LYRITA SRCD.356 [53:41]I’m very pleased to see that, having reissued on CD just about everything that they once had on LP, and alongside their very welcome series of releases of off-air vintage recordings, Lyrita are again in the business of recording new material.
They could easily rest on their accumulated laurels, as in the case of three splendid recent 4-CD bargains: British String Concertos (SRCD.2346 – review – review – review), British Piano Concertos (SCRD.2345 – review) and British Symphonies (SRCD.2355 – review – review). I welcomed SRCD.2345 and 2346 alongside a number of other Lyrita releases in Download News 2014/15.
Having missed out on the bidding for the 4-CD set of British Symphonies, I purchased it as a lossless download from Qobuz for Ł7.99. That’s an attractive price, even if, like me, you have several of the parent recordings on disc, but the CDs can be obtained for only a little more and they come with the booklet, which is missing from the Qobuz download. The booklet comes with the download from classicsonline.com but, since that cost twice the price of the CDs from MusicWeb-International when I checked, I can’t recommend it. Any subscribers who stream it from there are likely to want to obtain it in more permanent form. (See also A Retrospective – Autumn 2016).
It’s especially good news that this release is, to the best of my knowledge, the first ever recording of Francis Shaw’s music other than the various film and television scores which he composed.
Being something of a stick-in-the-mud musically, I’m always wary of any composer still alive, especially one born later than myself – in Shaw’s case one year later. The opening of the First Piano Concerto seemed to confirm my fears, but I very quickly found myself warming to the music. It’s as if he felt that he had to establish his credentials with the fans of the avant-garde here and from time to time elsewhere. His teachers included Lennox Berkeley and Alexander Goehr but it’s the former rather than the latter that I hear as the major influence.
Robert Matthew-Walker’s very helpful notes typify the music as ‘a late twentieth-century expansion of serial thematicism’ but the broad base of tonality and the sense of forward movement, also mentioned, were more than enough to win me over. Overall there’s little here that lovers of Copland and Bartók would not respond to well.
If the outer movements of both concertos are hectic almost to the point of hectoring the listener at times, both second movements are very appealing. That of the First Concerto is headed ‘Slow Blues’, which is self-explanatory, that of the Second is a theme and variations.
Though technically based on an atonal motif, there’s repose here, too, and more than a hint of jazz and of other classical composers who have been influenced by jazz. There’s quite a hint of jazz influence in the finale of the Second Concerto, too, to end the programme in a way which dispelled all my anxieties.

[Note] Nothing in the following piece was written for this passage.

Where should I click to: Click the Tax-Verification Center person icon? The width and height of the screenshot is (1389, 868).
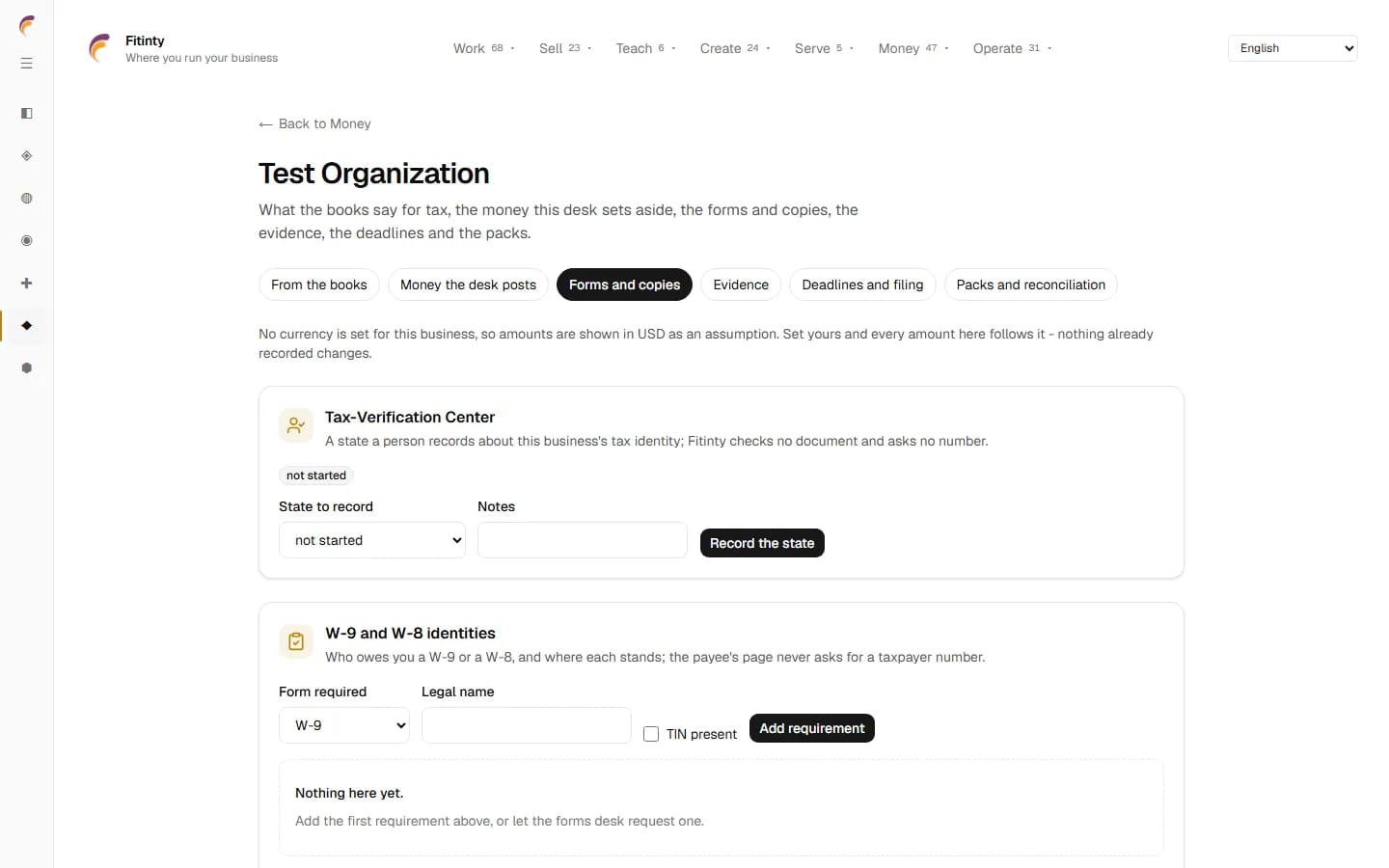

I need hardly add that Martin Jones, though even older than me, proves himself supremely equal to anything that the composer demands of him. As Dominy Clements wrote of the Nimbus 4-CD 75th Birthday Tribute – review – anything to which he turns his hand is a true delight. My only reservation about his single-CD collection of Percy Grainger was that it would lead the listener to want his complete 5-CD set – review.
Long ago Naxos realised that, given sufficient rehearsal time, Central and Eastern European orchestras could compete on record with their more star-studded rivals in Western Europe and the USA and Lyrita have taken a leaf out of their book. Indeed, the very orchestra employed here and the other Slovak orchestra from which its members are drawn have made many distinguished recordings for Naxos and other labels. Some of the demands which the music makes seem quite formidable, but the orchestra and soloist cope with them fully.
With the composer himself on the podium, of course, the performances can be regarded as authoritative, which is just as well since I have no benchmark with which to compare them. This is, indeed, the only Francis Shaw recording in the UK catalogue.
The recording is in Lyrita’s best manner. Perhaps now they will bring us more of Francis Shaw’s prolific output, or maybe another advocate of British music will oblige: Chandos, Hyperion, Dutton or Naxos? Meanwhile I hope that Lyrita’s enterprise in recording this greatly undervalued composer receives strong support.